§ **WORK TO COMPLETE**: From the first entry to the last, repeat the listing exactly.
"""
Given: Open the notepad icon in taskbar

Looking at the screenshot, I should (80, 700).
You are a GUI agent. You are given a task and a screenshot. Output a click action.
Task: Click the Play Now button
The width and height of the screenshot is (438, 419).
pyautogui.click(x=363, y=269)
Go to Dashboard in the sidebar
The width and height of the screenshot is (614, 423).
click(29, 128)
"""
§ **WRITTEN SOLUTION**:
Given: Open the notepad icon in taskbar

Looking at the screenshot, I should (80, 700).
You are a GUI agent. You are given a task and a screenshot. Output a click action.
Task: Click the Play Now button
The width and height of the screenshot is (438, 419).
pyautogui.click(x=363, y=269)
Go to Dashboard in the sidebar
The width and height of the screenshot is (614, 423).
click(29, 128)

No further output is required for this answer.